From: Holger Marzen <holger(at)marzen(dot)de>
To: Martijn van Oosterhout <kleptog(at)svana(dot)org>
Cc: "Samuel J(dot) Sutjiono" <ssutjiono(at)wc-group(dot)com>, <pgsql-general(at)postgresql(dot)org>, <pgsql-sql(at)postgresql(dot)org>
Subject: Re: Performance issues with compaq server
Date: 2002-05-08 07:05:50
Message-ID: Pine.LNX.4.44.0205080903080.11632-100000@bluebell.marzen.de
Views: Raw Message | Whole Thread | Download mbox | Resend email
Lists: pgsql-general pgsql-sql

On Wed, 8 May 2002, Martijn van Oosterhout wrote:

> On Tue, May 07, 2002 at 06:40:32PM -0400, Samuel J. Sutjiono wrote:
>
> > I tried to load data using insert statement to our new database server
> > (Compaq DL580, DL590, DL380 using SCSI driver) but it was very very slow.
> > The database runs on Red Hat Linux 7.2 and PostgreSQL version 7.1.3
> >
> > Does anybody know any idea to what cause this problem ? or things that I
> > need to look or check (in the config. file)
>
> Put them in a trasaction (begin/commit). Without that, each insert becomes
> it's own transaction which is rather expensive. Postgresql 7.2 improves this
> a bit but the transaction will help anyway.
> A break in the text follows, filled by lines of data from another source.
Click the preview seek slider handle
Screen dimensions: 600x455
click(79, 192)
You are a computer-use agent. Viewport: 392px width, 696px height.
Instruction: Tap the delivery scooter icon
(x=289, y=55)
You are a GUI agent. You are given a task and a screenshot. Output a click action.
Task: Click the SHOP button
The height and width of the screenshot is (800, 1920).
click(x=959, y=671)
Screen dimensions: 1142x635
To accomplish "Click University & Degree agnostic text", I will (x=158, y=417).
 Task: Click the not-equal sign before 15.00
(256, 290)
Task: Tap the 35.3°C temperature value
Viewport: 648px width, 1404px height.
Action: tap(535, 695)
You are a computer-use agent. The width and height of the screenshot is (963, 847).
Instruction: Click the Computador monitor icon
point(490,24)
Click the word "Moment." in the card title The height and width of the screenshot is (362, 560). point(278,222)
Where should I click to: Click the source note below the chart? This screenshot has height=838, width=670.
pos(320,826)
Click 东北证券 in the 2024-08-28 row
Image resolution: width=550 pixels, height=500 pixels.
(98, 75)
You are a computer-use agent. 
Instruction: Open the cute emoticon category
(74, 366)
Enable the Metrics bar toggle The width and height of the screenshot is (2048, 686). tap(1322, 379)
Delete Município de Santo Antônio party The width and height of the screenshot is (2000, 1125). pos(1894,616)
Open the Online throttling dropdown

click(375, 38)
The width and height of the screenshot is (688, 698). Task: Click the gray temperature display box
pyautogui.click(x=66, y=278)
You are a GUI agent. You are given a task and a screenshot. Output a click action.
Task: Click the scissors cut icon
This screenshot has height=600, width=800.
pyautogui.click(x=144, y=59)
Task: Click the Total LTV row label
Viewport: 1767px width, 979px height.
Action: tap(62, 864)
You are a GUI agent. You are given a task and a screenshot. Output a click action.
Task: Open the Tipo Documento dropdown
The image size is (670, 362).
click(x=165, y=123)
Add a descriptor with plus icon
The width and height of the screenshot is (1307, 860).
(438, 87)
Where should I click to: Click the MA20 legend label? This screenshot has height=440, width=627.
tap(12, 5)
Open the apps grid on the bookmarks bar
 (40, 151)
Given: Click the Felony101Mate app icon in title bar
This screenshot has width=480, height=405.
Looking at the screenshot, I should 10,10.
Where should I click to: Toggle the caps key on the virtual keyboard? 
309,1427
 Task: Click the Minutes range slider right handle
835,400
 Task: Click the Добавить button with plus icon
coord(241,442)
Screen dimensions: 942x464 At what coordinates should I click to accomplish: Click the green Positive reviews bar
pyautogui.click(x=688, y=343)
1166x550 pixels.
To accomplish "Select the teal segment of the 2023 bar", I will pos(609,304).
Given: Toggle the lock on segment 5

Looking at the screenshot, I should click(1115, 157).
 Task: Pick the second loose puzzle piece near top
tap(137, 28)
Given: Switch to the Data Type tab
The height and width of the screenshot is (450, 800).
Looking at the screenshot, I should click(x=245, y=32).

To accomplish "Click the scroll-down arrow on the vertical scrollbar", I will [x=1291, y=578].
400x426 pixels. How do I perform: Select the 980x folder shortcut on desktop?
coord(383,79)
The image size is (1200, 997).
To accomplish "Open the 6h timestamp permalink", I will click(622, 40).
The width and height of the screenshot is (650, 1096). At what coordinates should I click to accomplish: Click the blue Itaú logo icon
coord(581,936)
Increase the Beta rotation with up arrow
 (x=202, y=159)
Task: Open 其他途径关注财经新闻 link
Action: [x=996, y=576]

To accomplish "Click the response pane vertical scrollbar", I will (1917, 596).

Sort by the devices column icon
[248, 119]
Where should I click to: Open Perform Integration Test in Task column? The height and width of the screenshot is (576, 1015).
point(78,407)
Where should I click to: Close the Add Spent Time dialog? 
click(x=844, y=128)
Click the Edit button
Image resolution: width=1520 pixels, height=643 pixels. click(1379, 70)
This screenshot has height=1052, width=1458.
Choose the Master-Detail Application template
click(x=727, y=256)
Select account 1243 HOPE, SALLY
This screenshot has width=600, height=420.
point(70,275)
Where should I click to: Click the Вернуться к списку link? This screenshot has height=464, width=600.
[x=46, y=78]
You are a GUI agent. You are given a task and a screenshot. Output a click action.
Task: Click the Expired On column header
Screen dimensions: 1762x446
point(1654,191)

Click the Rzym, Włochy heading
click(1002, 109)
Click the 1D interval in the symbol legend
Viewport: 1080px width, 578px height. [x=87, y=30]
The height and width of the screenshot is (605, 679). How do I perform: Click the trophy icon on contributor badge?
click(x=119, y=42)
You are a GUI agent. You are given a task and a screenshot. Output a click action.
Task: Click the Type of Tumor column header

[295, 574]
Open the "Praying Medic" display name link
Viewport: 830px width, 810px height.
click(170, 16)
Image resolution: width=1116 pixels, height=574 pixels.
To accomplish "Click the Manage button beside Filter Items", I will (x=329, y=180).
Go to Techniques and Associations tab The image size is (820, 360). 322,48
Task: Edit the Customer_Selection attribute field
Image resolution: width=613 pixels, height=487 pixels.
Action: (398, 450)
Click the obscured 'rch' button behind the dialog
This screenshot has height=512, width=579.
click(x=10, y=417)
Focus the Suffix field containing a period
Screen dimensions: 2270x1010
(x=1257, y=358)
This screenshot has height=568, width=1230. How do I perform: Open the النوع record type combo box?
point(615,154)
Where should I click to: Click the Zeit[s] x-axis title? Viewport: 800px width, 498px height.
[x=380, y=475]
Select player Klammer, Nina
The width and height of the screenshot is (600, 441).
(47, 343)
ACK. On a given hardware I get about 150 inserts per second. Using a
begin/end transaction for a group of 100 inserts speeds it up to about
450 inserts per second.

But beware: if one insert fails (duplicate key, faulty data) then you
have to re-insert the remaining rows as single transactions, else all
rows of the previous transaction are discarded.

--
PGP/GPG Key-ID:
http://blackhole.pca.dfn.de:11371/pks/lookup?op=get&search=0xB5A1AFE1


From: Doug McNaught <doug(at)wireboard(dot)com>
To: holger(at)marzen(dot)de
Cc: Martijn van Oosterhout <kleptog(at)svana(dot)org>, "Samuel J(dot) Sutjiono" <ssutjiono(at)wc-group(dot)com>, <pgsql-general(at)postgresql(dot)org>, <pgsql-sql(at)postgresql(dot)org>
Subject: Re: Performance issues with compaq server
Date: 2002-05-08 15:02:35
Message-ID: m3offqk7hw.fsf@varsoon.wireboard.com
Views: Raw Message | Whole Thread | Download mbox | Resend email
Lists: pgsql-general pgsql-sql

Holger Marzen <holger(at)marzen(dot)de> writes:

> ACK. On a given hardware I get about 150 inserts per second. Using a
> begin/end transaction for a group of 100 inserts speeds it up to about
> 450 inserts per second.

COPY is even faster as there is less query parsing to be done, plus
you get a transaction per COPY statement even without BEGIN/END.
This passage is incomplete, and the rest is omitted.